**Document segment:**
######

Our Top 5 Les Paul Players – And How To Sound Like Them!

The iconic Les Paul has long been the tonal cornerstone for some of the most influential guitarists of all time. But what's the Yin to the Les Paul's Yang? We look back at some of our favourite episodes of Sound Like with Matt and Rabea to bring you some of the best gear to complement your Mahogany-bodied beauties...

Sam Beattie

Sam Beattie

The Gibson Les Paul is undoubtedly one of the Holy Grails of the guitar world. Its famed weighty sustain and buttery tone has left a timeless legacy and defined the sound of countless artists over the years. We decided to pick out 5 of our favourite Les Paul players a revisit how the Les Paul helped shape their sound. But what else did they use? If you’ve got a Les Paul, you might be wondering what your next bit of gear will be to find that sound in your head. With the help of Matt & Rabea, we delve into the best gear that perfectly complements the Les Paul – whatever it takes to get you the sound that you seek!

######

**Stored records:**
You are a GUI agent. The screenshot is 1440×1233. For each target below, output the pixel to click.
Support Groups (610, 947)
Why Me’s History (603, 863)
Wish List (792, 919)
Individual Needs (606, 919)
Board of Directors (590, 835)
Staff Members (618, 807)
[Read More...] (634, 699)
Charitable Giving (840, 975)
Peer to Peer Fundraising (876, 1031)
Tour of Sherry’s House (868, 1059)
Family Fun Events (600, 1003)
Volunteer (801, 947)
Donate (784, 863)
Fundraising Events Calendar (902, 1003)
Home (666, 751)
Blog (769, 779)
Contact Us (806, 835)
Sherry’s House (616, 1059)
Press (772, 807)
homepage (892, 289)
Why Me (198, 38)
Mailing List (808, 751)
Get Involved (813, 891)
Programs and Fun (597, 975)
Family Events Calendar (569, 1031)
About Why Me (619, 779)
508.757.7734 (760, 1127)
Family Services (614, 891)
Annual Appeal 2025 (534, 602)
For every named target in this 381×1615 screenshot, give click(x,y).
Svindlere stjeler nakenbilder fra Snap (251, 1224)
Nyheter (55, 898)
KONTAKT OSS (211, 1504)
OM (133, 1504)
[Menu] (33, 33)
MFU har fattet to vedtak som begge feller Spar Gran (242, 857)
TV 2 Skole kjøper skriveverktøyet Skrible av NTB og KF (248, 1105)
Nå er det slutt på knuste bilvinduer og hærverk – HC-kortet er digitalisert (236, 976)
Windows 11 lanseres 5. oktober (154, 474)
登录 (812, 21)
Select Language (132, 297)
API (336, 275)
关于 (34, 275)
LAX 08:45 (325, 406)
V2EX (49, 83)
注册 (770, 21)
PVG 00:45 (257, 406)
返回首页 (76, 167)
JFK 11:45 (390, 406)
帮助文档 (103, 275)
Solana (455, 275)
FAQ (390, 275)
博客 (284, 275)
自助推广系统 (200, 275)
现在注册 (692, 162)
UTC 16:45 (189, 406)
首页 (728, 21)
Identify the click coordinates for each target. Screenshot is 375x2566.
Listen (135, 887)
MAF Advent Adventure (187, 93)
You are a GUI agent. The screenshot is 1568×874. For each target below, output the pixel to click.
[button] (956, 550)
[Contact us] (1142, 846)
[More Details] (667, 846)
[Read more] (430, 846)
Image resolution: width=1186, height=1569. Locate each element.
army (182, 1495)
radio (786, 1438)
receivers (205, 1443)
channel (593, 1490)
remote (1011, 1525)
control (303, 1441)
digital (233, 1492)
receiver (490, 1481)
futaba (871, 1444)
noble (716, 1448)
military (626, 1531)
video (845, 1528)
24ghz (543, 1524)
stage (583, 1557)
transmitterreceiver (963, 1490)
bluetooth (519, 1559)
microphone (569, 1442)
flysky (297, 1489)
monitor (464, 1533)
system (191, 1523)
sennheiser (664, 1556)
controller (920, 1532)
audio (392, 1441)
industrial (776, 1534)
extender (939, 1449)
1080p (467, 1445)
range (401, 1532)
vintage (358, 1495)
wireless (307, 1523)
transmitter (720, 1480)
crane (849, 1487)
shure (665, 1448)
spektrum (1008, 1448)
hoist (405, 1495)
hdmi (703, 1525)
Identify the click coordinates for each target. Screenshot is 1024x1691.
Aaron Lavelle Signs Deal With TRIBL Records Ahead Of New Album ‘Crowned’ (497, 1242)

######

**Short problem 1:** Translate this sentence from the Les Paul article into Spanish: "The Gibson Les Paul is undoubtedly one of the Holy Grails of the guitar world."
**Short problem 2:** Name every person the Les Paul article mentions by name.
**Short problem 3:** Extend the Les Paul article past its final sentence by introducing the first of the five players.

**Result 1:** La Gibson Les Paul es, sin duda, uno de los santos griales del mundo de la guitarra.

**Result 2:** Sam Beattie, Matt, Rabea

**Result 3:**
Gary Moore

Our list begins with the late, great Gary Moore. Widely considered one of the most influential blues players of all time, Moore’s influence extends far beyond the blues arena. He had lengthy stints with Skid Row & Thin Lizzy (as well as handling guitar duties for Phil Lynott’s solo material). It’s undeniable that he left a lasting impression on the guitar world. It’s no secret that his expressive playing style shaped his sound, but the gear played a huge part.

First up, the Gibson Les Paul. Moore played a number of guitars in his time, but his 1959 Les Paul Standard offered that famous soaring sustain and gloriously warm PAF-style sound. Rabea and Matt chose a ‘50s Tribute Les Paul, but any humbucker-loaded Mahogany body Les Paul will do the trick. Bonus points for vintage pickups and non-weight relieved models for extra sustain!

In terms of amps and pedals, any vintage British-style valve amp will do the trick. Moore’s backline usually consisted of some Marshall Plexi or Hiwatt action. He used an original TS808 to enrich the front end of the amp, which again added to his famed saturated sustain. Rabea and Matt went for an Egnater Tweaker valve combo, with a TS808 reissue, Boss Reverb and Tone City delay for huge ambience. Well done boys!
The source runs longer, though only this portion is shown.